◆ Required task: Please count the lines of the data below that contain the word "should", and give only that number.

◆ Records to use:

::::::

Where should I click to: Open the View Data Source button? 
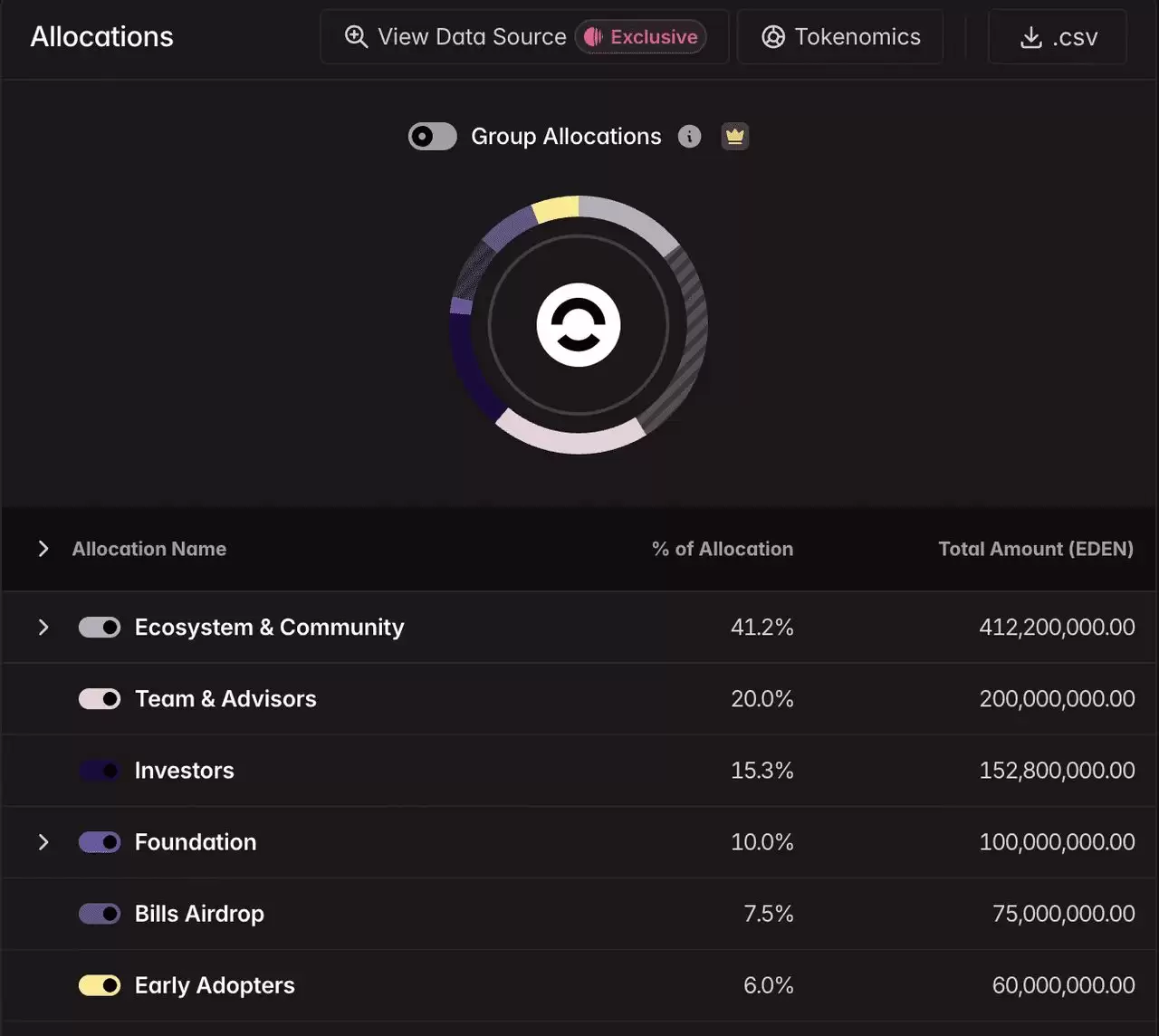point(524,37)
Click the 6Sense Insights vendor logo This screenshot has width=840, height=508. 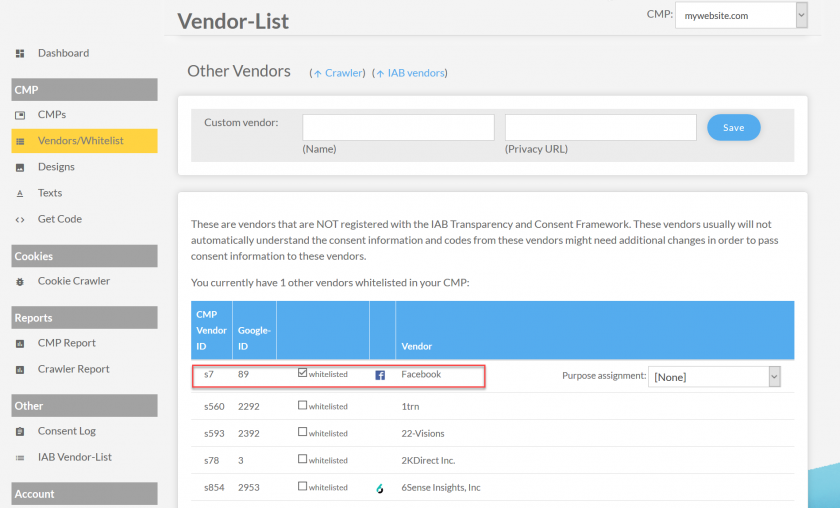pos(380,488)
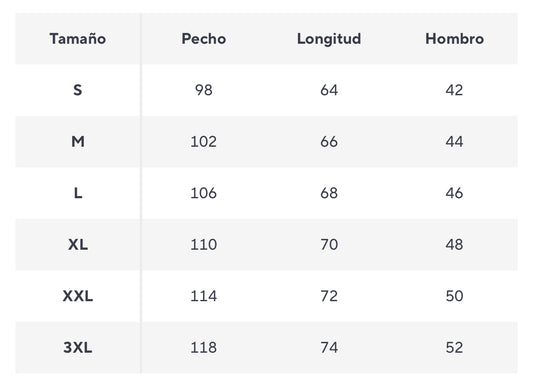
Task: Select the M size row label
Action: tap(78, 141)
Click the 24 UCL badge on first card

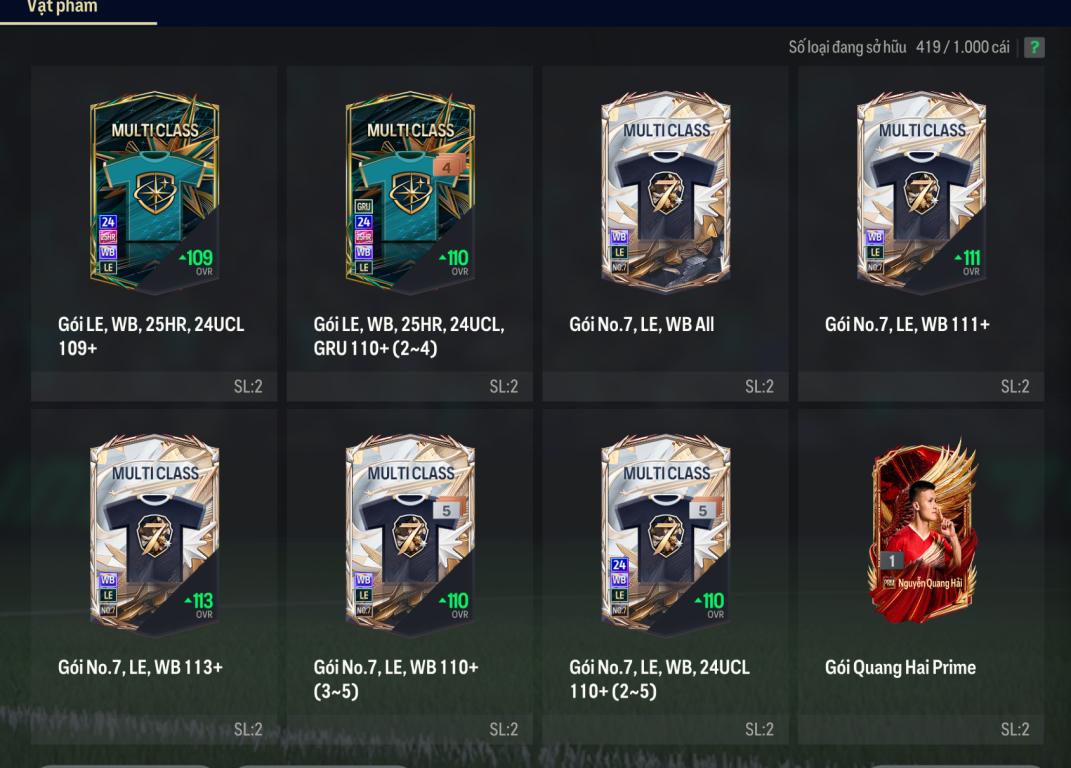pos(108,221)
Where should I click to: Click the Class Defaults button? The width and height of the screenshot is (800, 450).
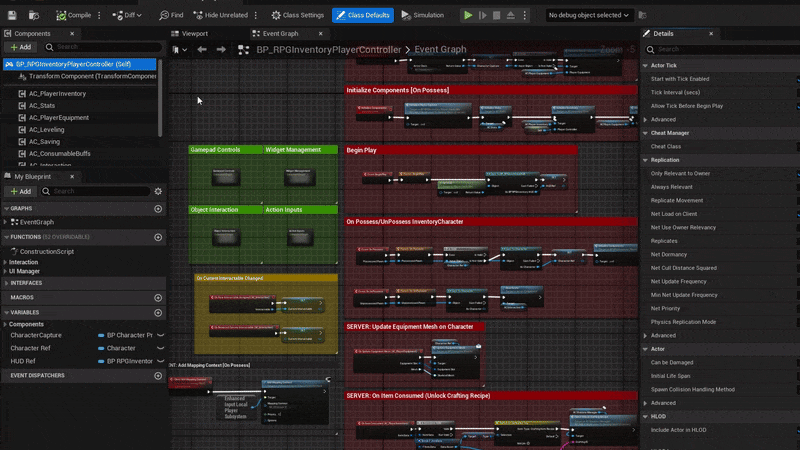pyautogui.click(x=363, y=15)
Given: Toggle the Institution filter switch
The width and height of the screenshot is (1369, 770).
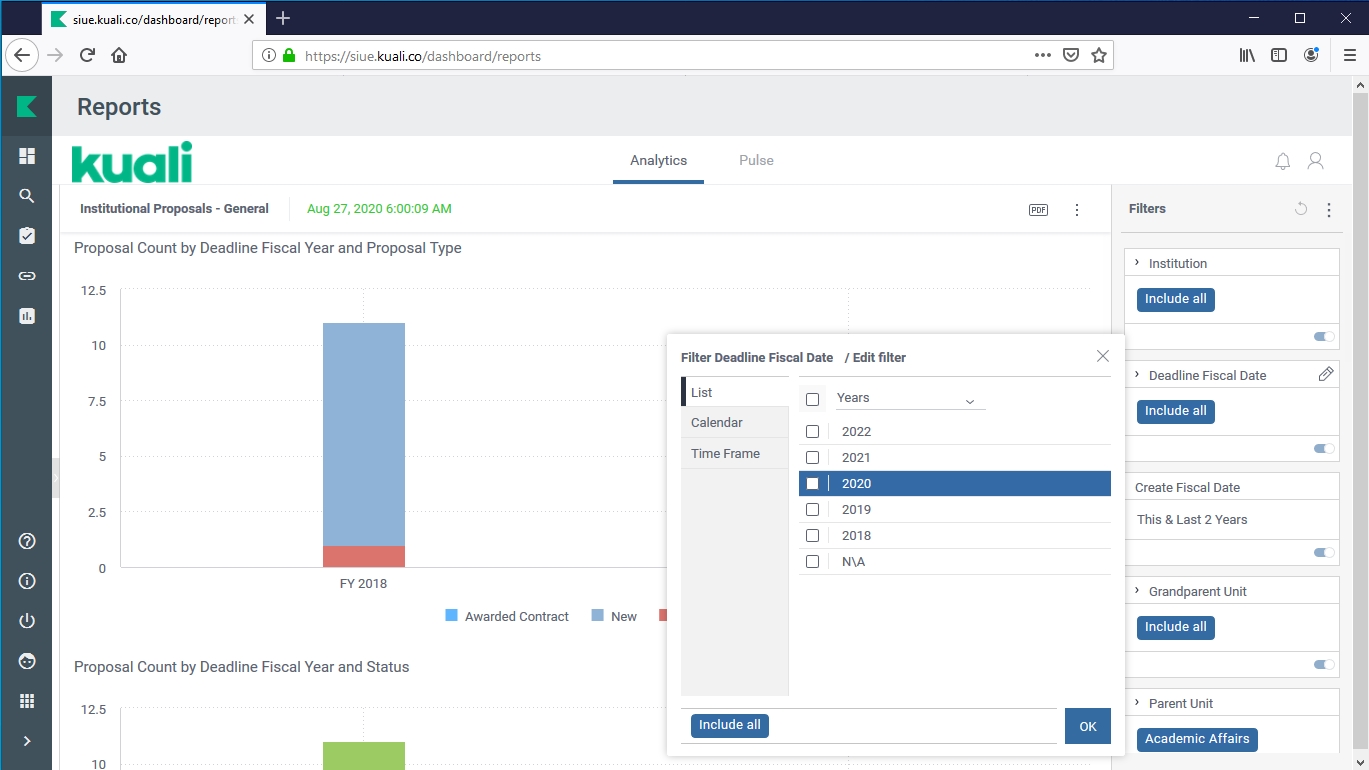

::::::

◆ Written solution: 2